(Task prompt) Where the word "accomplish" occurs in a line of the listing, please copy the line.

Segment Start: Material provided

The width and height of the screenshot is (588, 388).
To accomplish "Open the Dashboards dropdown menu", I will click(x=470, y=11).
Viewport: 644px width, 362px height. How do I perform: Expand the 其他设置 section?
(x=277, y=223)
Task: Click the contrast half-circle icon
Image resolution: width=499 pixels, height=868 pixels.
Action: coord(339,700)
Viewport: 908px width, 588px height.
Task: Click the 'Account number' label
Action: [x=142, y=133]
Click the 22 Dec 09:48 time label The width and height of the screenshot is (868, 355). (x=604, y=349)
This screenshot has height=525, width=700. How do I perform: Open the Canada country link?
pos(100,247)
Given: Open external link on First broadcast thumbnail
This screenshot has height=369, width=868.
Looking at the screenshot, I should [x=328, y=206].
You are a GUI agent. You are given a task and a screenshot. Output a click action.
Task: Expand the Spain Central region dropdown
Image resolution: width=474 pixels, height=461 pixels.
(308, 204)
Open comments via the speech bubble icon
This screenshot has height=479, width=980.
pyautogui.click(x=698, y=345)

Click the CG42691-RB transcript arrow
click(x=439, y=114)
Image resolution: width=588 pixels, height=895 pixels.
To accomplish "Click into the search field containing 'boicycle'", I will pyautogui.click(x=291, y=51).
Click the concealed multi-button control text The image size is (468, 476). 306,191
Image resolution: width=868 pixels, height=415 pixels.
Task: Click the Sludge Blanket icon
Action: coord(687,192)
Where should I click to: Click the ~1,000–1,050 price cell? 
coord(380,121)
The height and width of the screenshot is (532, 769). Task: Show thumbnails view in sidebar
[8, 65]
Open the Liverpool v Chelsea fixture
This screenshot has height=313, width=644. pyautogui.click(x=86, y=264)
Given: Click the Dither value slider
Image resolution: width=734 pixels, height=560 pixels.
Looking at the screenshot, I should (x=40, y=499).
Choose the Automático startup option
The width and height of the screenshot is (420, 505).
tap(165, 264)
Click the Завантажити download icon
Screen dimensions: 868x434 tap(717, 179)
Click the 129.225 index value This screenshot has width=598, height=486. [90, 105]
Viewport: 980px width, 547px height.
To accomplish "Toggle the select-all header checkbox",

Segment End: Material provided

(Reply)
To accomplish "Open the Dashboards dropdown menu", I will click(x=470, y=11).
To accomplish "Click into the search field containing 'boicycle'", I will pyautogui.click(x=291, y=51).
To accomplish "Toggle the select-all header checkbox",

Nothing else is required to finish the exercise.